While Optical Character Recognition (OCR) technology has made it possible to derive machine-readable text from typewritten documents in an automated way for several decades, the work of transcribing handwritten documents remains largely manual and labor-intensive. In the last few years, however, platforms like Transkribus have sought to harness the power of machine-learning by using Handwriting Text Recognition (HTR) to extract text from manuscripts and other handwritten documents held in libraries and archives. To date, the Rubenstein Library has conducted a few small-scale HTR experiments with mixed (and mostly disappointing) results. We have a lot to learn about the viability of HTR for our collections and about how to incorporate HTR into our existing workflows.

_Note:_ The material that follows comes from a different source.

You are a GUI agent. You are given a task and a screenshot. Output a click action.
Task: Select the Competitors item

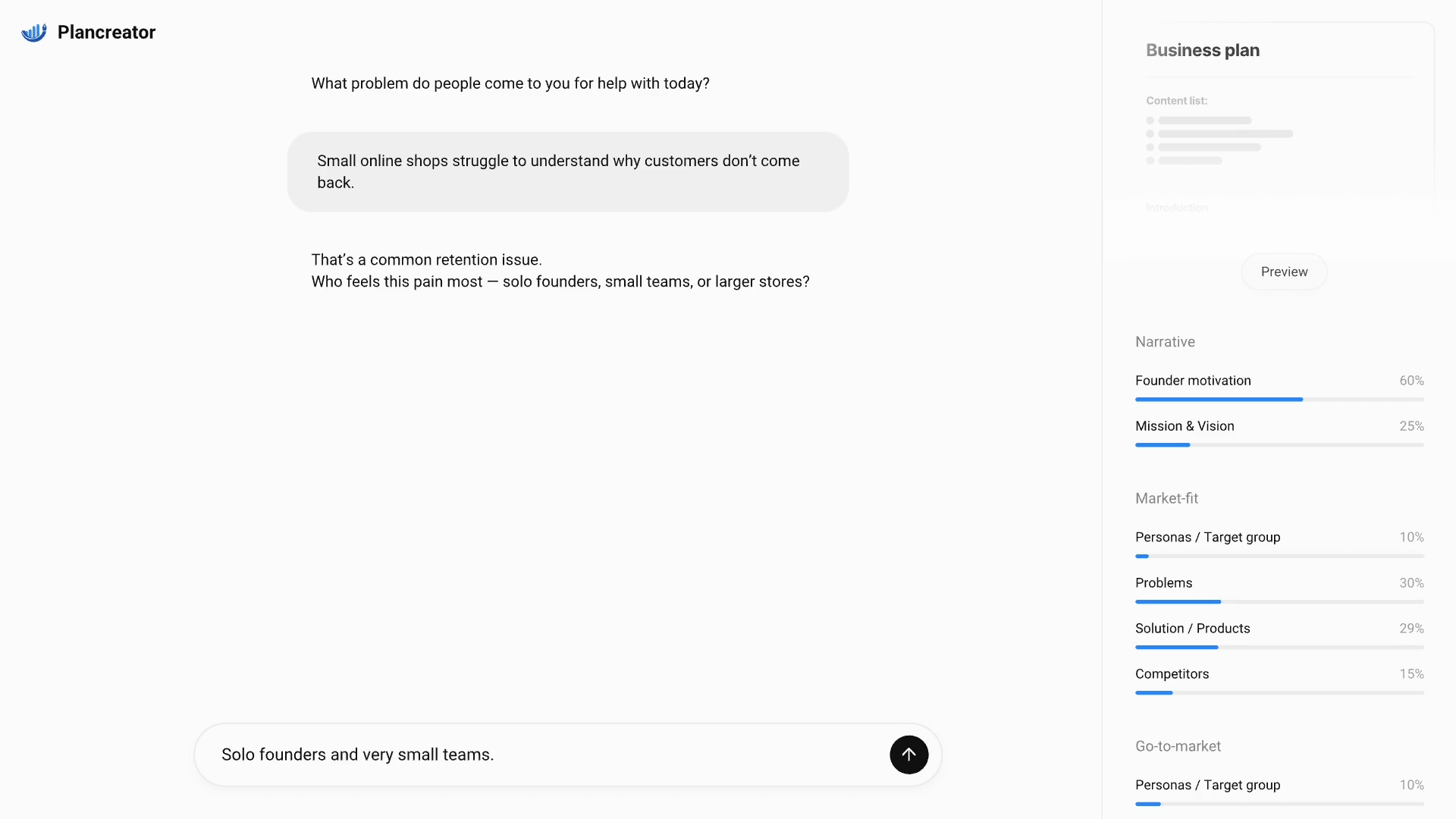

In this Data+ project, students tested the viability of AI-powered HTR for transcribing digitized handwritten documents in the Rubenstein library and made recommendations for how the library might incorporate HTR into existing workflows, projects, and interfaces. Source material was drawn from the Duke Digital Collections, focusing on a subset of digitized 19th-20th century women’s travel diaries.
Sample Workflow:
graph TD;
A[Pre-processing]-->B[OCR Engine];
B-->C[Correction Algorithm];
C-->D[Evaluation];
D-->|reselection| B;
D-->|Accuracy meets the standard| E[Model checkpoint]
E--> F[User Interface & Transcription Software];
Initially, we choose five mainstream OCR engines developed by renowned tech companies, which already generate satisfying results on transcribing printed text. Covering most of the transcription industry, these engines are Transkribus, Tesseract (from HP & Google), Kraken, Google Cloud Vision, and Amazon AWS Textract. These engines are relatively mature, leaving space for future development and training. There are many more OCR engines available, such as Ocular (from University of California, Berkeley), but they are not as suitable for the task of handwritten historical text transcription.
flowchart LR;
A[greyscale]-->B[Background removal];
B-->C[threshold];
def get_greyscale(image):
return cv2.cvtColor(image, cv2.COLOR_BGR2GRAY)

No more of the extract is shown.